Dietz also said that repealing the deduction would case home values to fall. “Considering it only takes a 6 percent drop in home values to wipe out $1 trillion in household wealth, the economic consequences could be significant.”
Noting the importance of the mortgage interest deduction to younger households, who are paying greater amounts of interest in the early years of a mortgage, Dietz warned that repeal of the deduction would lead the homeownership rate to fall and the average age of a first-time home buyer to rise. This delay could in turn affect family formation, wealth accumulation and other economic and demographic outcomes.
Anthony Randazzo, director of economic research at the Reason Foundation, said he opposes the mortgage interest deduction and believes that tax policy should not be set to achieve social purposes.
“Do we want to support middle class or low-income home owners? Then let’s just provide an explicit subsidy to people we want to, and then find a middle ground,” he said.
Dr.
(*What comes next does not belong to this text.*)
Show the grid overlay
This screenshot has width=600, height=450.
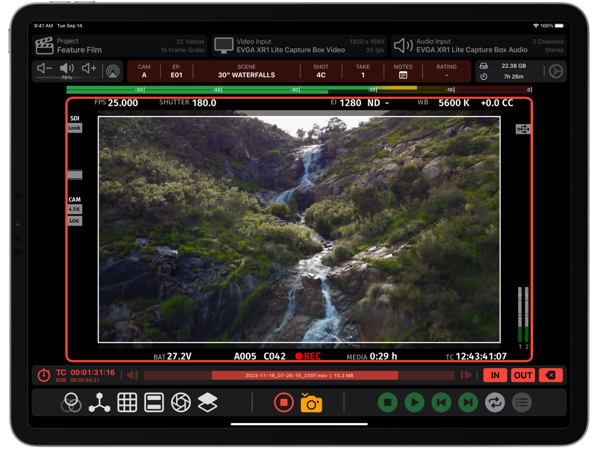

John Weicher, a director of the Hudson Institute’s Center for Housing and Financial Markets, rejected the idea that the mortgage interest deduction is a tax distortion.
“Keep in mind if you are a home owner you have an asset and consumption,” he said. “You are a landlord renting to yourself. It is silly to think of this as simply a consumption when it is the biggest investment that nearly anyone is going to make.”